PreSonus Eris 4.5 review: strife indeed

The PreSonus Eris 4.5 are powered studio monitors which are targeted at the lower end of the market and at people who look for an upgrade over the audio provided by a laptop. They are relatively small and they fit on most desks, with features that make them quite flexible. PreSonus chose the name “Eris” for their budget line of monitor speakers, and that name identifies the goddess of strife and discord in ancient Greek mythology: a name that seems quite fitting.

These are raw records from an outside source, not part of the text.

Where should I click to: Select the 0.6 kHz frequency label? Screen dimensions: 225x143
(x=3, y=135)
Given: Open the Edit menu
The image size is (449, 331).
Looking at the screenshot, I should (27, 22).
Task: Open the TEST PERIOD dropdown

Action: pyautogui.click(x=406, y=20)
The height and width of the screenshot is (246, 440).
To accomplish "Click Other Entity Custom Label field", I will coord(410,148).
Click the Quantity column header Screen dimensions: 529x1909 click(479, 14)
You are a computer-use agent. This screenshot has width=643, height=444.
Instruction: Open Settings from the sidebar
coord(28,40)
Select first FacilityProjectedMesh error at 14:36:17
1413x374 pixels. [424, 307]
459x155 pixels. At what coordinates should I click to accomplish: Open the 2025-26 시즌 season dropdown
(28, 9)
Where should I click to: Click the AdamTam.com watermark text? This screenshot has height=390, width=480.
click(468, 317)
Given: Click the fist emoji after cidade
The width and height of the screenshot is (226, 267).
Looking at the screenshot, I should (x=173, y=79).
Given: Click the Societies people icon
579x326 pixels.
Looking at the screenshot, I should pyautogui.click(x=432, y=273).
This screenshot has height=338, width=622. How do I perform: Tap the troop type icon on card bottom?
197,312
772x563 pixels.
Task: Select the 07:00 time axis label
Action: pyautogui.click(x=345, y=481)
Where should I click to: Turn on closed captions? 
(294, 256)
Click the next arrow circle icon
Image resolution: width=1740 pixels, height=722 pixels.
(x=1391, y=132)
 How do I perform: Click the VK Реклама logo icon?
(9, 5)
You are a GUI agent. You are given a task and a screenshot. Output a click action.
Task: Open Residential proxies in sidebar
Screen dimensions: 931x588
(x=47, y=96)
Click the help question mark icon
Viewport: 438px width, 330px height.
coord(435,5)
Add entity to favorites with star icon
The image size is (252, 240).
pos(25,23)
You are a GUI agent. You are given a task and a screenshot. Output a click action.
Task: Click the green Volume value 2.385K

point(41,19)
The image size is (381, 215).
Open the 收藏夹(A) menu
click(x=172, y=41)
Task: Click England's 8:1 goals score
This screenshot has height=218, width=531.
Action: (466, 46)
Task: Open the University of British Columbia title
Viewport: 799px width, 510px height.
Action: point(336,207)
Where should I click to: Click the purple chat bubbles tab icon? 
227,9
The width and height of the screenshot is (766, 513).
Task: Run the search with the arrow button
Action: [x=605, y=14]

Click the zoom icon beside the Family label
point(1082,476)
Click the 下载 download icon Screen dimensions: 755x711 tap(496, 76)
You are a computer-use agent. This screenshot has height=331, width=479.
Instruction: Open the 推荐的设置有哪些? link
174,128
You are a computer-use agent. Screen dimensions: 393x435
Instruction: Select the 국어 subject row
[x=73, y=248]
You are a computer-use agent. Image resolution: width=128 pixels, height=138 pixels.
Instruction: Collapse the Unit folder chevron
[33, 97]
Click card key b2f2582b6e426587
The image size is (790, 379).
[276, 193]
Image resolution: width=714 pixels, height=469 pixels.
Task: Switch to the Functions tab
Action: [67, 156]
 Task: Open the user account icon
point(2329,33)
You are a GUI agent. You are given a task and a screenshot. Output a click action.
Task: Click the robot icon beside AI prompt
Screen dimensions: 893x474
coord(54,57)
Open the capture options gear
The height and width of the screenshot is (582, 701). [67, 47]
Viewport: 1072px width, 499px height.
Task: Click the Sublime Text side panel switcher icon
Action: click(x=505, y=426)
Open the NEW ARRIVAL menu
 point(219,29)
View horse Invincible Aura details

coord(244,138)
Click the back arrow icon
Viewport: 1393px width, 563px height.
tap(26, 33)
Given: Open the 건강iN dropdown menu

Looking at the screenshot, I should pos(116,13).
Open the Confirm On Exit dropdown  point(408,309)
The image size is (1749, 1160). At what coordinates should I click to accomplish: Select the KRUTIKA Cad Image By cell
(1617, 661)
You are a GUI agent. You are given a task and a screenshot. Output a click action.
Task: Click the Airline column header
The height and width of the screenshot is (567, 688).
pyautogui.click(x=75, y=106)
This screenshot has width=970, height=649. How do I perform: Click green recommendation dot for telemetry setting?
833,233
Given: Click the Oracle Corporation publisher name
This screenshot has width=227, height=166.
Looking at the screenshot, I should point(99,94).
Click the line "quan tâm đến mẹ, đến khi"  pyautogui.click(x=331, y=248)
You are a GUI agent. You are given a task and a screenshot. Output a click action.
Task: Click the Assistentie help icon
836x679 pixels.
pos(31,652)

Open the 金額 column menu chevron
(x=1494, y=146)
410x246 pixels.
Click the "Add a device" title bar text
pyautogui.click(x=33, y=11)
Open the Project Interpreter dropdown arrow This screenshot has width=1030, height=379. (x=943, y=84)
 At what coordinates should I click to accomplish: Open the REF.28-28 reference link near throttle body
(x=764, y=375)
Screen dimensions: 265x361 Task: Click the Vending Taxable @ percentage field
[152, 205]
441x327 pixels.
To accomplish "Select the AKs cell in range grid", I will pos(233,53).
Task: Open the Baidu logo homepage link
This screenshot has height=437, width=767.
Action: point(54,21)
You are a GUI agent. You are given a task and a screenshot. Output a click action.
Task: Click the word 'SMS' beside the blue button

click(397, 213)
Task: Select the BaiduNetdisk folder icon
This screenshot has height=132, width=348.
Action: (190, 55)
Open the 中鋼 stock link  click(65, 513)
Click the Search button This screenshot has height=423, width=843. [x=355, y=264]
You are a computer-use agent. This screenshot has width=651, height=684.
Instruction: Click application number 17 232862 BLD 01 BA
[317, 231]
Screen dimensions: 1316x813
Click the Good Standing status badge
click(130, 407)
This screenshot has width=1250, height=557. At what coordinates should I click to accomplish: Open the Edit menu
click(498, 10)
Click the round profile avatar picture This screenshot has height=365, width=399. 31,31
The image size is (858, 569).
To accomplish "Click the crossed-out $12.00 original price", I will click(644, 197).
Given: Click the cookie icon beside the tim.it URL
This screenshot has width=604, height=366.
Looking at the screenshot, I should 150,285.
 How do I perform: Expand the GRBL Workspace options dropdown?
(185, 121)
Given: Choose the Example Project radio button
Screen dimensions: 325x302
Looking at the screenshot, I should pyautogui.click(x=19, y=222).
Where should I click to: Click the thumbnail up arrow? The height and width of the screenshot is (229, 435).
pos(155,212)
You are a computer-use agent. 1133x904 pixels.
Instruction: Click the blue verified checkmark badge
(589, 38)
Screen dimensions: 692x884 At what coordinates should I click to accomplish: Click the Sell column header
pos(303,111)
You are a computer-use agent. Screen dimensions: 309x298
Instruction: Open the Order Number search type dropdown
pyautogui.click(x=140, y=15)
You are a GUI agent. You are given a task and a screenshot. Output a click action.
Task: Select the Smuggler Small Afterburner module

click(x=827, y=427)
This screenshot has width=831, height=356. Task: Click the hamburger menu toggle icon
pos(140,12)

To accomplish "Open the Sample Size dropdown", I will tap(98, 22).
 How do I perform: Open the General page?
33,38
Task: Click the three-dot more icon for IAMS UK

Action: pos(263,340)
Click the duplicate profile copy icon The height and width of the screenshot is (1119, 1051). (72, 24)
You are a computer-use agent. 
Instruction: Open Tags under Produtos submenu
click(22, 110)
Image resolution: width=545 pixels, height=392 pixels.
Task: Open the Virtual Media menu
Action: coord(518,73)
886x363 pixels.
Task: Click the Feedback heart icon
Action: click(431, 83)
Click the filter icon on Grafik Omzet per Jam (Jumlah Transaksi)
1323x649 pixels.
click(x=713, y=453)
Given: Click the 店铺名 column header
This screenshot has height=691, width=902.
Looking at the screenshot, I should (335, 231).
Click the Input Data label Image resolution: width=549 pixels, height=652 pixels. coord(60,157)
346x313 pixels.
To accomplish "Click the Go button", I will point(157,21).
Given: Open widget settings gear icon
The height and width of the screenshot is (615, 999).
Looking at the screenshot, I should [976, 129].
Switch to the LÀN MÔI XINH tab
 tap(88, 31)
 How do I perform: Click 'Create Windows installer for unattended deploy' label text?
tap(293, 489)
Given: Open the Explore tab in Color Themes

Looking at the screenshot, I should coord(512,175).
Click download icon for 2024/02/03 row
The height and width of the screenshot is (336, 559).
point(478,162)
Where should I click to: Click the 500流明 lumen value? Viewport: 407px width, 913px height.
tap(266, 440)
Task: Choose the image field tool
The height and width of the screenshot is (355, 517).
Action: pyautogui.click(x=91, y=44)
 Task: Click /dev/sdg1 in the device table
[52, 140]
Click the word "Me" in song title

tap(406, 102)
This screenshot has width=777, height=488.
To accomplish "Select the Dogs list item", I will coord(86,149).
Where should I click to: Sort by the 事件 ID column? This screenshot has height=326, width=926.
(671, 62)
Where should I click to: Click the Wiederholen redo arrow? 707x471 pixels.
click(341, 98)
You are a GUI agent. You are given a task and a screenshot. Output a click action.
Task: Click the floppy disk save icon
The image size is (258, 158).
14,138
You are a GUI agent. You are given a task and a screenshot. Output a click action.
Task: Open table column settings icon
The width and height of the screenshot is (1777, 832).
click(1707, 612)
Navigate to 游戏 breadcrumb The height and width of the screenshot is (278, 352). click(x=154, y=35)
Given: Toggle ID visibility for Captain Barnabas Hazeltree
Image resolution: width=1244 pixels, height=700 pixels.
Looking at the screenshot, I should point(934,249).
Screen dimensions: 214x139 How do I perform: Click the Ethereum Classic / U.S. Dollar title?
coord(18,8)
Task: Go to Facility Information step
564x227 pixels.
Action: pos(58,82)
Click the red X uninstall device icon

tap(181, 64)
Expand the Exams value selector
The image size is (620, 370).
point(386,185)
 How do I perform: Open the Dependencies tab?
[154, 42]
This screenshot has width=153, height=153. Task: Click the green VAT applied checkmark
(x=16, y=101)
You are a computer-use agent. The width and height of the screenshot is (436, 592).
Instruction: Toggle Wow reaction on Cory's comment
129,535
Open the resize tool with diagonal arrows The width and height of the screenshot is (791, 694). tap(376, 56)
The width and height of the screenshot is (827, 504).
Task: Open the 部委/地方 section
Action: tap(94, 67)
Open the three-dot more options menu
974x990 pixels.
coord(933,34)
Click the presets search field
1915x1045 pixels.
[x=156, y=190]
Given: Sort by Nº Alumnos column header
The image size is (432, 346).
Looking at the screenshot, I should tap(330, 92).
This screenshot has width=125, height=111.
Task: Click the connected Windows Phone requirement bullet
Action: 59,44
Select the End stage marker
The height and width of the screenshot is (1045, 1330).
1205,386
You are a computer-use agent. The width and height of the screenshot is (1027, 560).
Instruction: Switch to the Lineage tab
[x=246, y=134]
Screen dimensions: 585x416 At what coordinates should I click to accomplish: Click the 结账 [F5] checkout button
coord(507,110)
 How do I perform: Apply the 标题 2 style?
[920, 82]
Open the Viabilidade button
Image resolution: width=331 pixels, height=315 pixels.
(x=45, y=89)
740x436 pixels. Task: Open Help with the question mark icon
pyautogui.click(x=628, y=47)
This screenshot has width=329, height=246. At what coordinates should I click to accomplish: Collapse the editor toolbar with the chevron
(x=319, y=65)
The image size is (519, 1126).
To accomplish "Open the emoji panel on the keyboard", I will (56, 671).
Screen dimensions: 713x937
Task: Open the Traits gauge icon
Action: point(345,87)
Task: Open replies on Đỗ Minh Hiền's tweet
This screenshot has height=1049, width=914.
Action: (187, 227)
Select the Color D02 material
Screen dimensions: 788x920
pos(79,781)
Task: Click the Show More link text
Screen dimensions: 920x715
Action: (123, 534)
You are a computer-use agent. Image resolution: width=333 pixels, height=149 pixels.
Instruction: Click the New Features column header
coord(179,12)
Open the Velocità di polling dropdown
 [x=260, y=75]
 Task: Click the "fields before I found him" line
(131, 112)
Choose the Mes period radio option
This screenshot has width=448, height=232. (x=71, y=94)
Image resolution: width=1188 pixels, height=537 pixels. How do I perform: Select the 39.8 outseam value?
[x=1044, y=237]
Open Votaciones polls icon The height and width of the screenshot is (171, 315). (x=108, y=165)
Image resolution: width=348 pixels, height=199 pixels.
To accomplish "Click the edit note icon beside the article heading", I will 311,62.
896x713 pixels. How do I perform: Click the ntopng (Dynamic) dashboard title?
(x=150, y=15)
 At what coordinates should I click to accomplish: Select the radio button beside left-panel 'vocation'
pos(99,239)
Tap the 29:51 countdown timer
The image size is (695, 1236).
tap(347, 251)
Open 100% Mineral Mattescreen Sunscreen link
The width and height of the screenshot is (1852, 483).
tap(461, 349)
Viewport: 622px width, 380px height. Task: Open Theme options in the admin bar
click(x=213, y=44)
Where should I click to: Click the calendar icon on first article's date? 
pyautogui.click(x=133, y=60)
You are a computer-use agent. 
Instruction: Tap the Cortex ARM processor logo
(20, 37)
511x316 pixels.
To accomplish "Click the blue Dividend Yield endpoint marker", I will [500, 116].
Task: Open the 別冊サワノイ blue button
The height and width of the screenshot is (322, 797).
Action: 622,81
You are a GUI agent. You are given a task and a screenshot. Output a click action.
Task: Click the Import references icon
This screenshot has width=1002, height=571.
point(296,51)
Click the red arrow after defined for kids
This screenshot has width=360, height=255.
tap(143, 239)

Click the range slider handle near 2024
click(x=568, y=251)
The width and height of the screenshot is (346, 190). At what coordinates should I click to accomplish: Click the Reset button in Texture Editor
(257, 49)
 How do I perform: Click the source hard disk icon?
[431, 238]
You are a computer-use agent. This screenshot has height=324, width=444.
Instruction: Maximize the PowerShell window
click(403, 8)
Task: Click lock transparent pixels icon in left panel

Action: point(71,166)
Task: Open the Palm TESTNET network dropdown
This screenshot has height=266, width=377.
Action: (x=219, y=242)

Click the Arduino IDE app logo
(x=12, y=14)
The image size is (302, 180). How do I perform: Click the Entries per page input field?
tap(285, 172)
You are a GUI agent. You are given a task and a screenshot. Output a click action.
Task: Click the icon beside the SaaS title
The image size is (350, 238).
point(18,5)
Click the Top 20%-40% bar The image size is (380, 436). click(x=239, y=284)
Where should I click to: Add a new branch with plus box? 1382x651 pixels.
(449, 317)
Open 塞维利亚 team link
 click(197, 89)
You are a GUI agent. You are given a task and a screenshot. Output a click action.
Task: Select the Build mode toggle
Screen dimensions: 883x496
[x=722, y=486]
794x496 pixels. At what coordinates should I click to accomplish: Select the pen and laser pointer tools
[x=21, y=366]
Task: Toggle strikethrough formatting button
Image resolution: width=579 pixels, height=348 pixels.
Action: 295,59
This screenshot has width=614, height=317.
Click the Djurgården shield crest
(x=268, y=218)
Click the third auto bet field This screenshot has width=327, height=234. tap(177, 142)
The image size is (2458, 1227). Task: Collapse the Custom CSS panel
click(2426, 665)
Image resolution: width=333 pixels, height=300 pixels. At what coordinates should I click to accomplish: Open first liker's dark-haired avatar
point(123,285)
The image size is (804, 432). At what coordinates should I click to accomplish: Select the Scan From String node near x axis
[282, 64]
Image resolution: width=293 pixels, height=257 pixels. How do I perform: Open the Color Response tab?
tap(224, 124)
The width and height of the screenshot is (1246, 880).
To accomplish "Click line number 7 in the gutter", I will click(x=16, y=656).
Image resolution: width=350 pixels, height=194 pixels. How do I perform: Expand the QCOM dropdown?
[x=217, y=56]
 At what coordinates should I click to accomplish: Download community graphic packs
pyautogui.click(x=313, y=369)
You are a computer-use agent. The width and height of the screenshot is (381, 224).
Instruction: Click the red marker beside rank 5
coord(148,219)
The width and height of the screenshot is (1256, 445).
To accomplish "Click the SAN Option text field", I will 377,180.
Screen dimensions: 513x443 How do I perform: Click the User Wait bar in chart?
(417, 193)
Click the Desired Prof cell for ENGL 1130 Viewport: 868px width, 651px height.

Disclaimer: I bought this unit with my own money. Additional information is available on PreSonus’ website. The speakers currently sell for $119.99.

TL;DR: recap

+ Small size

+ Affordable

+ Entertaining as multimedia speakers

– Not fit for monitoring purposes

– Aggressive, piercing treble spikes

– Muddy, overwhelming bass

– Strong self-noise (hiss)

– No placement settings on newer models

Rating: 5/10

Packaging & Accessories

The package I got only contains the speakers themselves, a 2 m long speaker cable to connect the two units, and a power lead; the unit I bought was used, so the accessory set wasn’t representative of that provided with new units.

Design & Build

The PreSonus Eris 4.5 on a table beside a computer

The PreSonus Eris 4.5 sport a black plastic cabinet with rounded edges and a curved front. The design is quite utilitarian and therefore there’s little in the way of aesthetics. The only concession to form is the colour of the woofer’s cone, which is dark blue.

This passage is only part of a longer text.